Problem. Continue the piece on reading the Hunger Games trilogy as a family, starting after its final sentence.

Supplied text.
*-*-*

It feels like we have been working our way through quite a few dystopian stories lately but even after everything else that we have read I have to admit that our absolute favourite dystopian series has been the Hunger Games (I am talking books not movies). We loved the Divergent series, really loved it but the writing in the Hunger Games is just that bit more captivating. The way Suzanne Collins has crafted this entire trilogy, the way the characters develop, the manner that the events unfold and how small things that you read in the very first book come full circle in the third book, really exceptional writing.

Now I must confess I actually watched the moves first and although I enjoyed the movies I was not sure if I really wanted to do the book series with my kids, I was reluctant at first because it is essentially kids killing other kids. Then I spotted the first book at our local library, borrowed it and could not put it down. As much as I enjoyed the movies there are details that are missed in the movies but are in the books, details that just made everything seem that much more clearer and I started to really understand the characters and the dynamics and the themes.

After loving the first book I borrowed the next two and again I tore through them. So I suggested to my kids that we should read the first one as one of our family reads. They loved it and begged to read the other two books.

After we had read the books we did watch the movies, which both of my kids enjoyed, but my youngest did say that he was really glad that we read the books first. He felt that by reading the books he understood the decisions that Katniss made, why Katniss and Gale had such a deep friendship, why Haymitch is the way he is and even the final twist when the person who is suppose to be saving the country is actually not, he felt like those key elements were not truly explained in the movies.

*-*-*

Data.
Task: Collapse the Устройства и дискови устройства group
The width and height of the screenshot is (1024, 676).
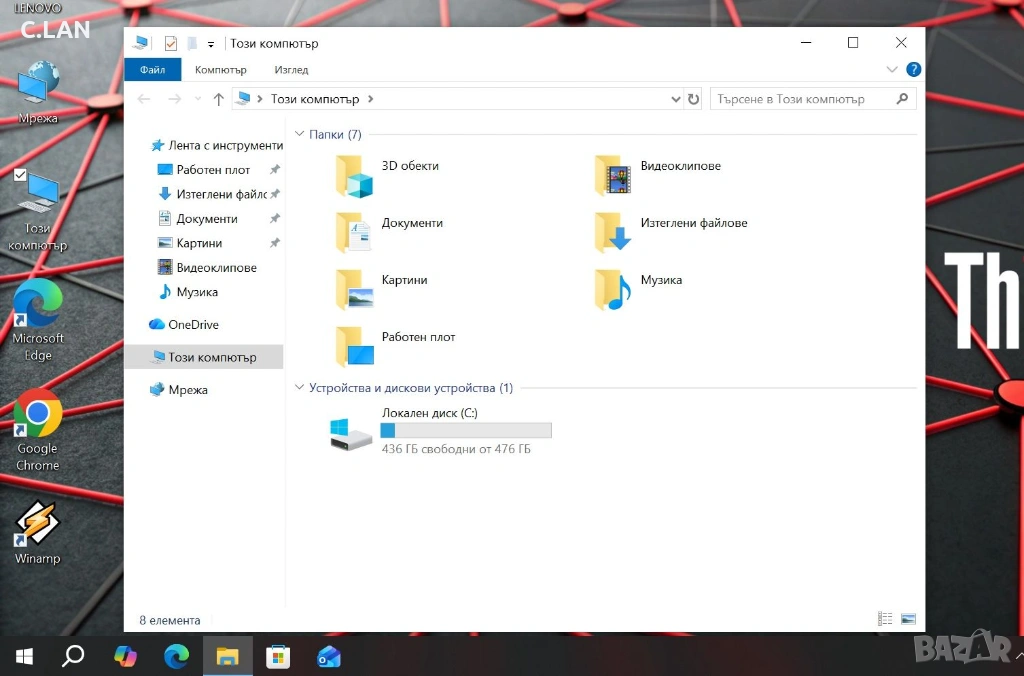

*-*-*

Answer.
Okay. Hunger Games concept – America does not exist but there is a Capital and 12 (used to be 13) districts that supply the Capital. The Capital is wealthy and people who live there have a life of excess, the districts are poor and life there is hard. Every year there is a game where one girl and one boy from each district is reaped and has to fight until the there is only one victor. In the first book Prim (the younger sister of Katniss) is reaped and Katniss volunteers to take her place. So the whole first book is about how Katniss and Peeta (the boy tribute from 12) fight to survive their game.

And the 2nd and 3rd book continue with Katniss as she has to fight again and again to stay alive (in another Hunger Games and in the rebellion).

One of the things that I really appreciated by this series is all three books are brilliant. Often in a series the first is exceptional and then the subsequent ones are not as good because the author end up repeating their formula and it reads like a poor copy. But in all three of these books, the relationships grow, the characters develop and the events unfold in unique ways. There is no formula that is repeated. All three books are exceptional stories which build on one another.

If you are going to read just one dystopian series then this is the one to read.

Age wise – I would definitely say for kids over 11 years and actually for a lot of kids it might be better to read this more around the age of 13/14. My son was 11 years old when we read it together but we read it together so I was explaining and talking about certain concepts, I would not have liked him to read this by himself at 11.